Classifying quadric equations (when you have xy, zy bit etc)

Heya, sometimes I have trouble when I am given a quadric equation.. and i have to say what type of surface it is

Now I know the general forms of the quadric surfaces (ellipsoids, elliptic cones etc..). Their respective equations are usually of a form similar to (x/a)^2+(y/b)^2+(z/c)^2=1

So given an equation, I usually can convert it to required form by completing the square

But when an axz, byz, cyz (a,b, c constants) are thrown in I have no idea what to do.. I cannot complete the square and get it into any recognisable form

To see what i mean, in the picture attached, number 2 and 3 are fine, but 1 and 4 leave me clueless

Any help would be great?

I do not know what is your current/previous knowledge but the only way I know is by removing the cross terms by diagonalizing the associated 3x3 matrix (finding eigenvalues and eigenvectors).

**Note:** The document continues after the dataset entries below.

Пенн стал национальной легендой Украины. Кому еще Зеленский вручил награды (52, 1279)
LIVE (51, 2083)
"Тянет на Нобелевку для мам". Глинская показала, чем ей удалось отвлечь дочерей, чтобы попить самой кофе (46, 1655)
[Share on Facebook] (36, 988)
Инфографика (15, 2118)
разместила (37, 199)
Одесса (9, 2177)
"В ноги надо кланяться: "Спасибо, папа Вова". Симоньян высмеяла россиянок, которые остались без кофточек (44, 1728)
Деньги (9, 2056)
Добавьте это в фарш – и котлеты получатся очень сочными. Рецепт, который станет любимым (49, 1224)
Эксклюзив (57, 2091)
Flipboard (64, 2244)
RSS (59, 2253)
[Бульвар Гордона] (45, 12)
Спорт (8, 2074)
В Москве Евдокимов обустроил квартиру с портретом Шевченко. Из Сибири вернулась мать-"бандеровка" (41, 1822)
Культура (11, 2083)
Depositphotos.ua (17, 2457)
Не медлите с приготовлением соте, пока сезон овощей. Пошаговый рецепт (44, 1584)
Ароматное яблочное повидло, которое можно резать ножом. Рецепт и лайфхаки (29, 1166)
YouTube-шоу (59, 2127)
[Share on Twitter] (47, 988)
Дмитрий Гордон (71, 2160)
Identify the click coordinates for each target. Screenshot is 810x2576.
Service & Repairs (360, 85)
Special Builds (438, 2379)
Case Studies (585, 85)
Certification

it practically impossible to run you through this method here

I suggest

google "diagonilising quadratic"
look at a "glossy type american book" on "linear algebra.

ok thanks, I had a feeling it had something to do with matrices

I am aware about the associated 3 by 3 matrix..... then by getting it into diagonal form i can find associated equations which should be a simpler equation or something?

thanks

yes

it can be writen as (X,Y,Z)^TD(X,Y,Z)

where (X,Y,Z) denotes new coordinates
D is a diagonal matrix

(these types are usually rotated quadrics)

Ok cheers

And say if we had quadratic equation of 3 variables (x,y and z) with the constant term k

Could we just ignore it the k for now, find diagonal of 3 by 3 matrix then add it back on?
Cause otherwise you would get a complicated 4 by 4 matrix

what do you mean with the constant term k?

type an example

x^2+y2+z2+4xz+k=0

I was thinking the matrix would be xT A x
where x=(x,y,z,1)

Or could we ignore the constant bit, diagonalise with x=(x,y,z) then add constant back on at the end

Not sure if im making sense

Still a 3x3

look at google documents or if you have access to a book for an example

it is not that hard when you see a fully worked example

Diagonalizing will end up with you being able to rewrite the equations in a form

$\alpha ({\bf x.a})^2 +\beta ({\bf x.b})^2 + \gamma ({\bf x.c})^2 = C$ for suitable constant vectors a, b, c and constant scalars $\alpha, \beta, \gamma, C$.

(which is basically the same as $\alpha x^2 + \beta y^2 + \gamma z^2 = C$ but with a change of basis).

thanks guys I think i got it